On the appointed day, this false witness came to the court. He claimed that the noble knight had stolen his slave girl at birth and that the girl was not his daughter at all. Though the knight brought many reputable witnesses on his behalf, and each in his turn testified and gave evidence that the girl was the knight’s offspring, yet the evil judge ruled against the poor knight. This judge ordered that the girl be brought to the court and placed under his care.
The sad knight returned home and called his daughter. He told her of the evil man’s scheme and the court order. With a heavy heart, he told her that she must die rather than be dishonored by the lecherous judge. Though she fainted from despair, yet the noble girl agreed, and asked only that her father use his expertise to make her death quick. She then fainted again, and as she lay there on the floor, the poor knight drew his sword and beheaded his beautiful daughter.
He brought her head to the judge, and when the people saw it, they rose up against the judge, tortured him, and finally hanged him and his accomplices.
This is a tragic story, and I do not agree with the knight’s actions, but I post it because of what it says about our modern culture. How far we have come! We have come so far from the values of the ancients! We do not value virtue at all.
Hypocrisy
Whenever someone in the public eye is caught in some indecency or tresspass, and that person happens to have expressed any traditional moral views on some prior date, then we hear the cries of “hypocrisy”. But is this hypocrisy? Is it hypocrisy if a man decries the evil of some sin and is later caught therein?
If I do things that I think are morally wrong, does that make me a hypocrite? If so, then we should all be hypocrites, or else none of us have a conscience. We should all of us admit that we are hypocrites, since we all sin against God and conscience, or else we have no God or conscience.

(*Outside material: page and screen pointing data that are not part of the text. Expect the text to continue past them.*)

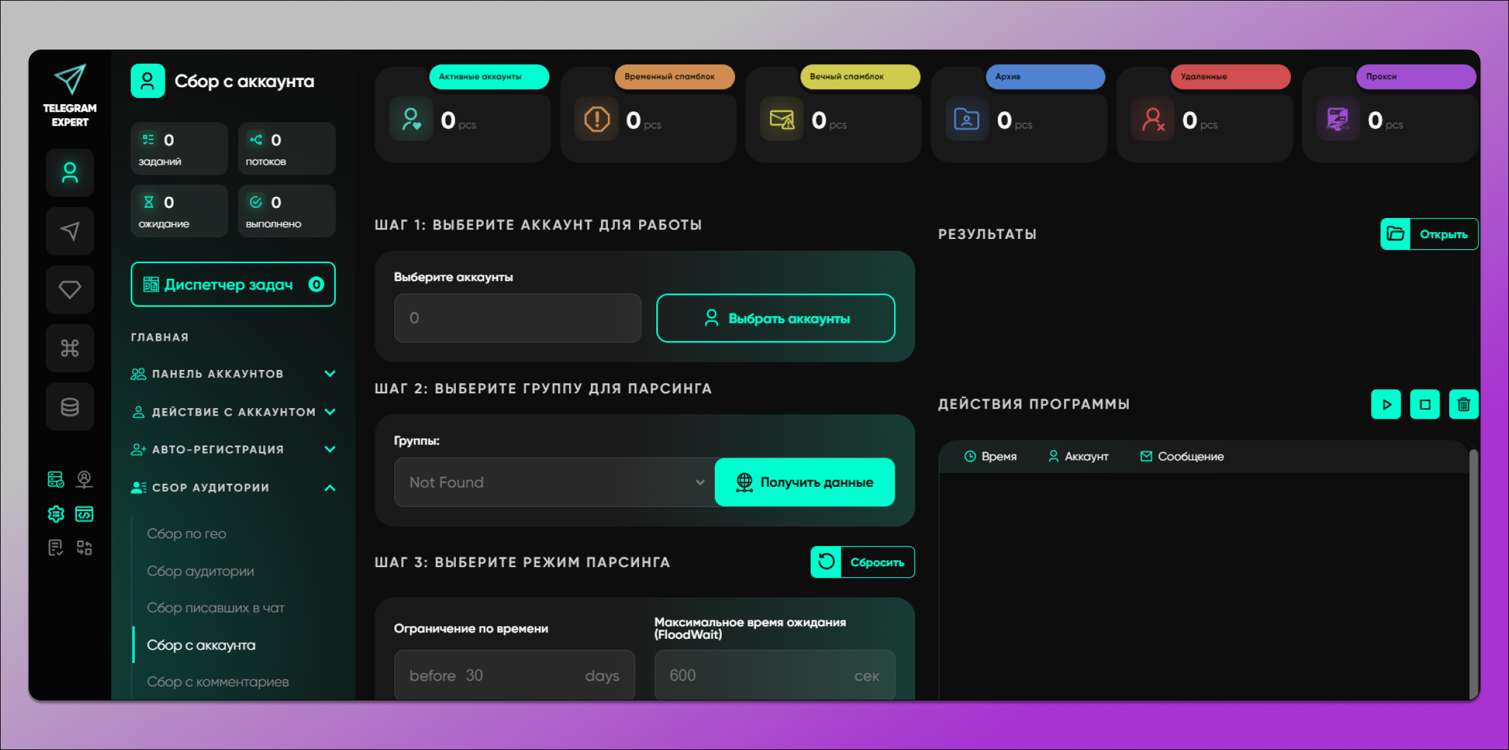
Task: Open the database stack sidebar icon
Action: 70,407
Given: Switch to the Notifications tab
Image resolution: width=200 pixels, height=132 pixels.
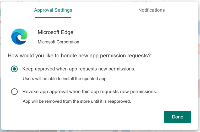Looking at the screenshot, I should pyautogui.click(x=152, y=10).
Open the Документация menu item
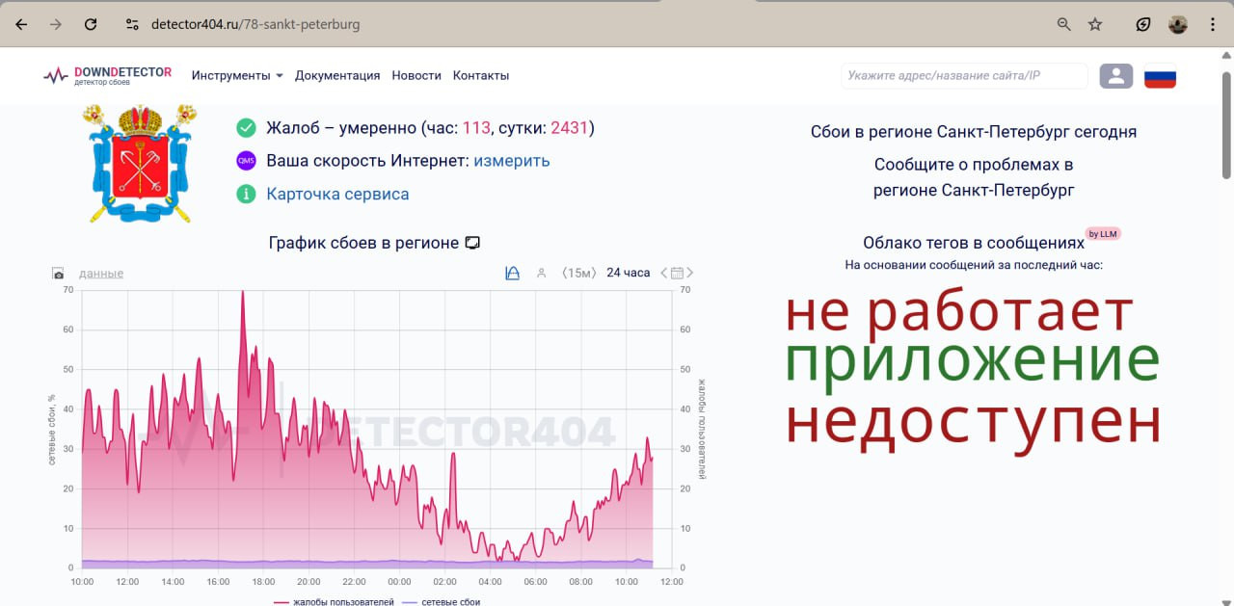1234x606 pixels. (x=337, y=75)
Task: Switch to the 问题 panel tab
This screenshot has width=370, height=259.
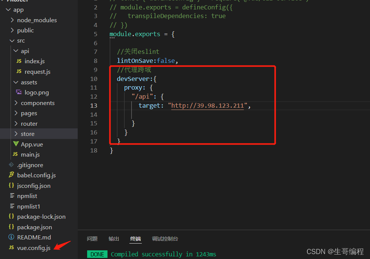Action: 92,239
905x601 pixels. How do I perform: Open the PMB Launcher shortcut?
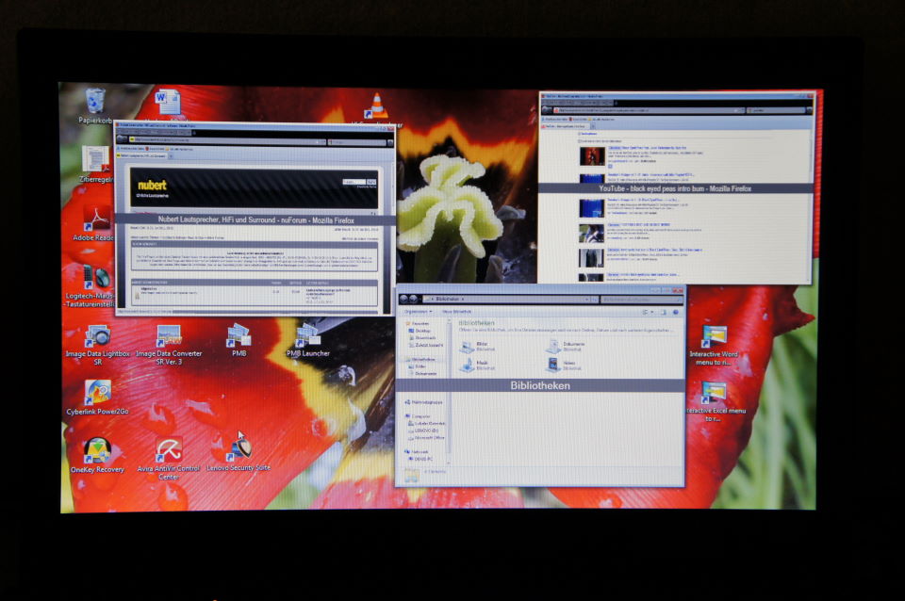(308, 336)
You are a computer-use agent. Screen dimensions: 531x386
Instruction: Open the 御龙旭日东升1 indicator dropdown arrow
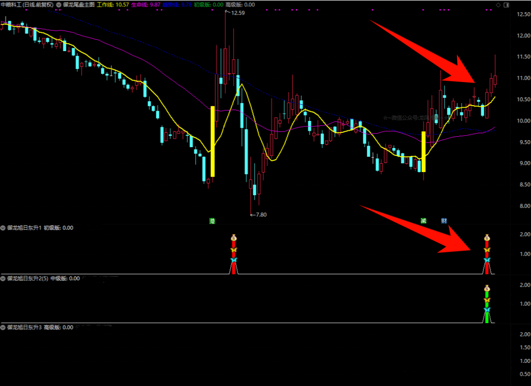tap(3, 228)
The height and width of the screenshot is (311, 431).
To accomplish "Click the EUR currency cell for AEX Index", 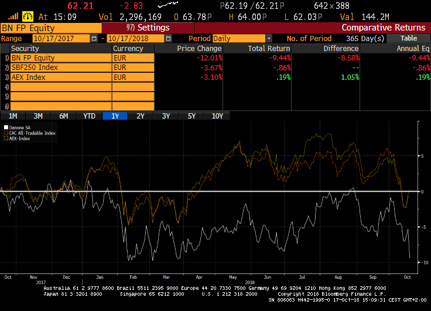I will 133,77.
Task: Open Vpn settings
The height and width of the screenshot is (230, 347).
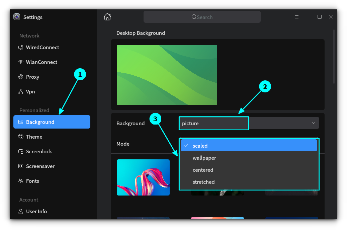Action: coord(30,91)
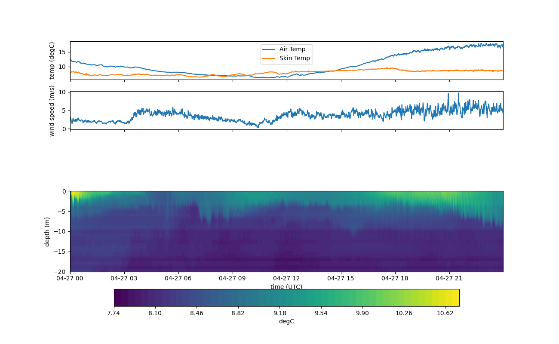Click the Skin Temp legend entry
The image size is (559, 344).
pos(295,58)
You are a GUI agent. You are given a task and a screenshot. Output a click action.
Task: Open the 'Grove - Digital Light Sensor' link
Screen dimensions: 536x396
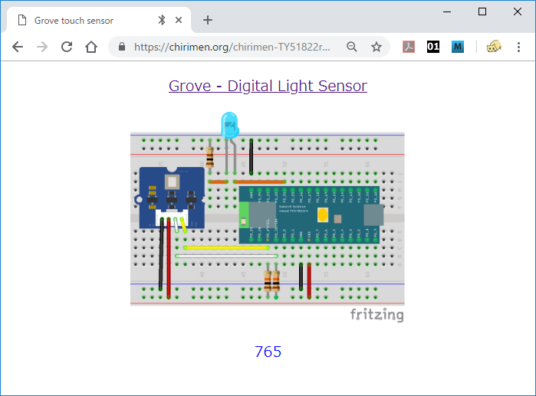point(268,86)
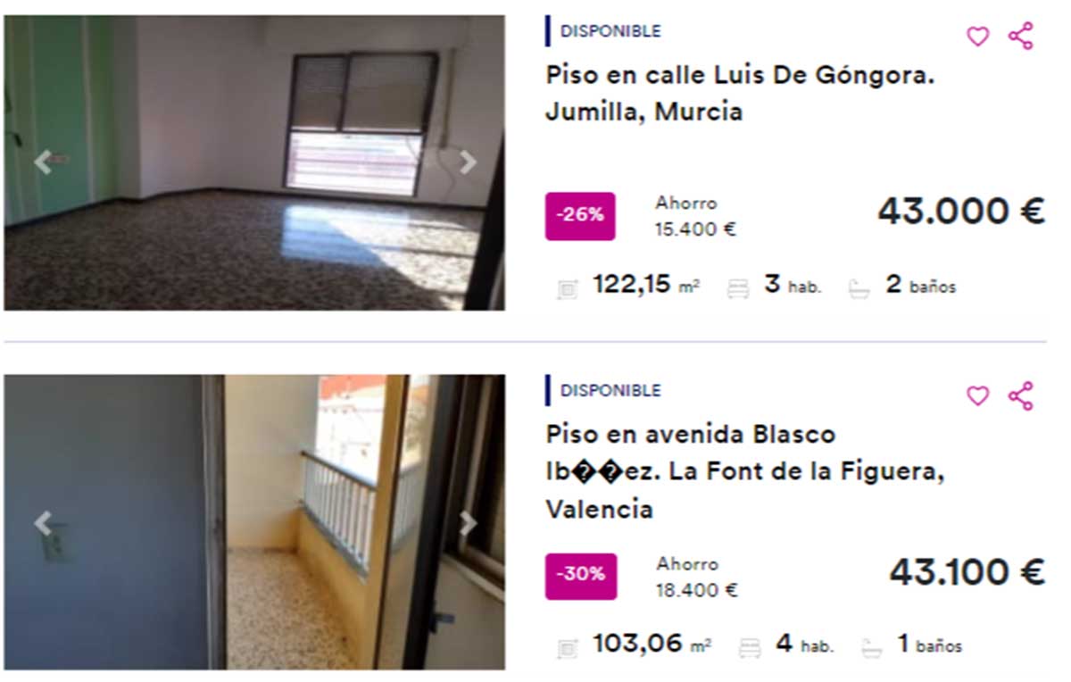The width and height of the screenshot is (1071, 682).
Task: Select the 43.000 € price
Action: (960, 212)
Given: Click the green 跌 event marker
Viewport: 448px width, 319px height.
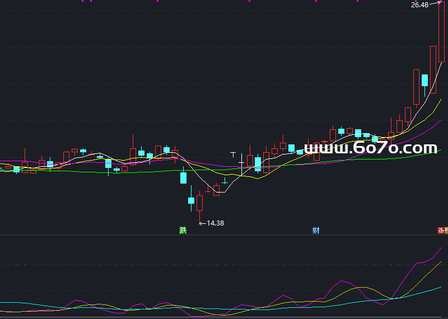Looking at the screenshot, I should coord(183,230).
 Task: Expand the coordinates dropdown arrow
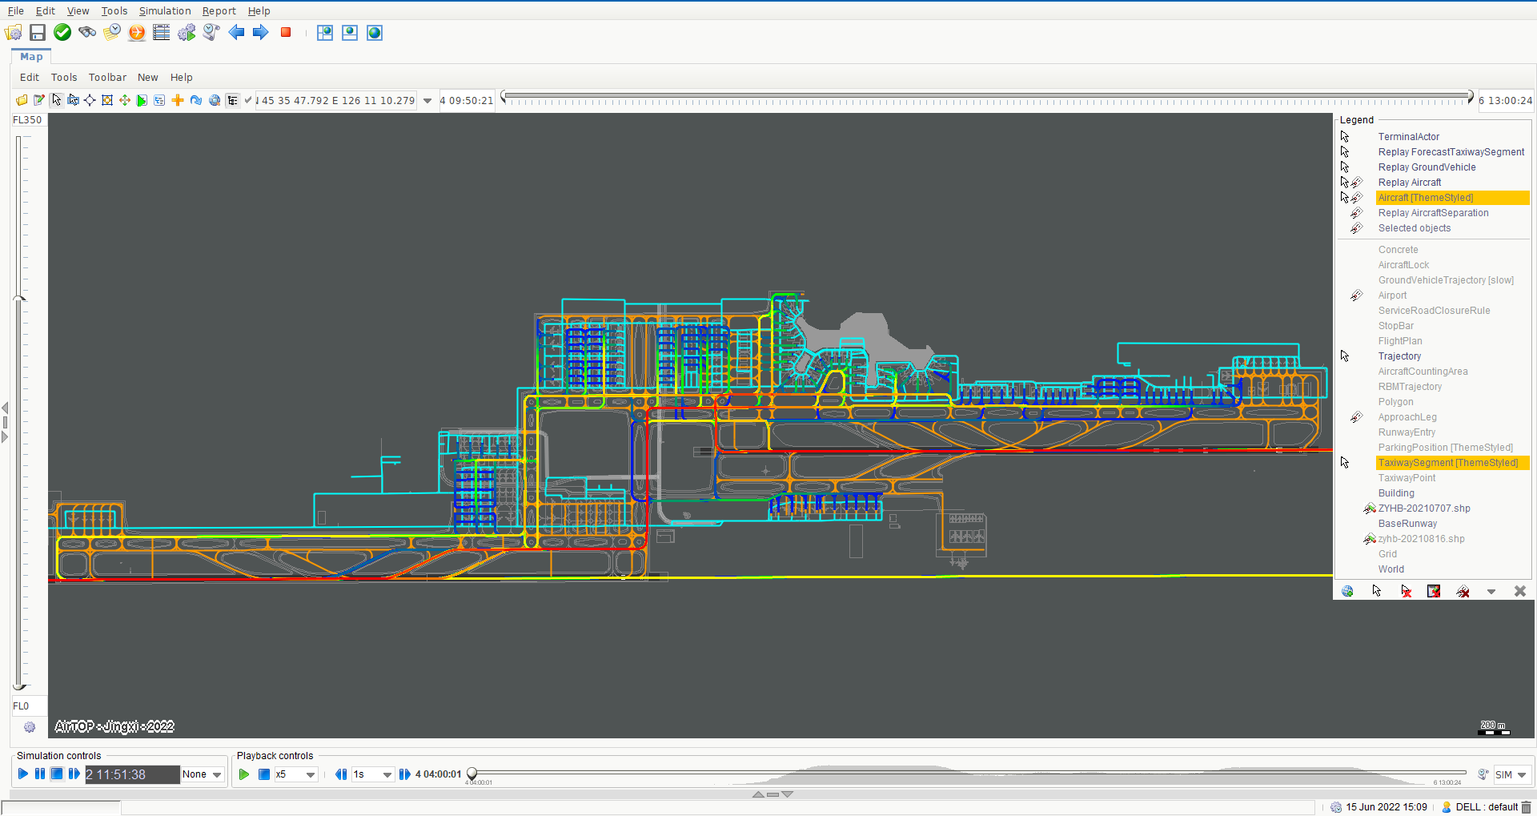pos(427,101)
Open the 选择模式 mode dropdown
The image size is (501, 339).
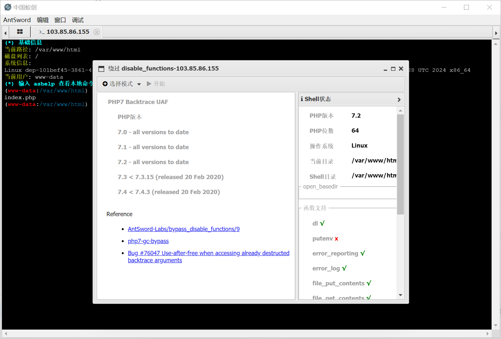pos(122,84)
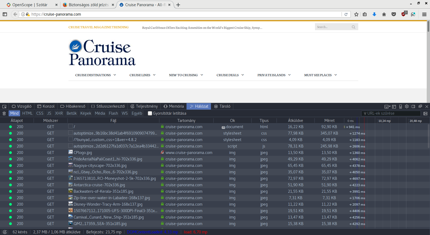Viewport: 430px width, 235px height.
Task: Save the page to Pocket
Action: [x=394, y=14]
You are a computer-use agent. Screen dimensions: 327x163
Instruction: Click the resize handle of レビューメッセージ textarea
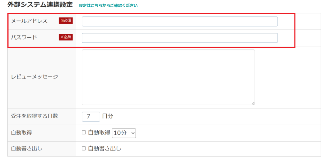tap(253, 103)

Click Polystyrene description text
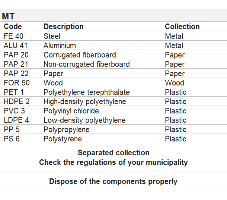pyautogui.click(x=63, y=139)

Is the addict a hypocrite when he curses his addiction and longs to be free? Is the criminal a hypocrite when he feels his guilt? Is every man a hypocrite who ever goes against what he knows to be right?
Let’s go one step further. If I do things that I say are morally wrong, does that make me a hypocrite? If so, then we had better make ourselves hypocrites, or else watch our morality roll downhill, as I discussed in “The Check Valve of Society”. If none can say that anything that they do or have done is wrong, then will we see the moral standards of the society decline, because man errs continually, and so must continually add to the list of things that cannot be identified as wrong. he must lengthen the list of the acceptable. In fact we have seen this and are now watching helplessly as it happens around us.
If, however, hypocrisy means making myself seem that which I am not, then it is OK to call wrong “wrong” even if I am a perpetrator, because I can admit that I am a perpetrator and yet own my guilt. I can acknowlege my guilt and yet acknowlege the standard, because the standard is outside of myself. I do not determine the standard, and my failure does not affect it. I can point to the standard as long as I “point the finger” at myself.